Time for an in-house review?
So is suitability, in terms of advice and product selection, an area risk managers should be looking at afresh? These are just some of the relevant issues related to suitability that could need reviewing:
Customers will have many different requirements but compliance can only be achieved if there is consistency. Regulation consultants often refer to an iterative approach – so it’s often a question of providing guidance in the same format and making sure that information is properly recorded.
Disclosure of costs and risk
Any charges – to include the total price - must be clearly explained to customers. Equally, it must be made explicit to clients that in the case of an investment product, there will be risk and the level of this should be explained in-depth.
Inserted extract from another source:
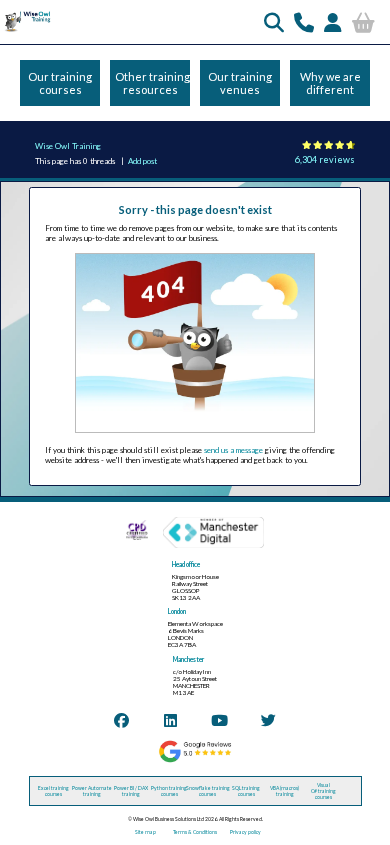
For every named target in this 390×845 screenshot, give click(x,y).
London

This is largely an issue related to pensions, as there are unscrupulous operators in the sector looking to encourage people to unlock or switch pension pots in exchange for large fees. Again, if this is an area where advice is given, there needs to be proof to show the customer’s best interests are being taken care of.
Some customers will simply say they want an affordable mortgage or some cash aside for a rainy day. If they later end up dissatisfied, the adviser may find they have little defence if it is shown that demands and needs were not properly investigated and reasons given why a particular product was recommended. It could be that advisers may need to go back to such customers and make sure there is clearer information provided.
The FCA has said its work on suitability will continue and in 2018, it will conduct a further review, looking at the impact of new regulation such as the Markets in Financial Instruments Directive II (MiFID II), the Packaged Retail and Insurance-based Investment Products regulation (PRIIPs) and the Insurance Distribution Directive (IDD).
This is always going to be challenging area, particularly where advice is a major part of a firm’s proposition. But since it carries so many potential risks, it needs regular assessment – suitability is a serious issue indeed.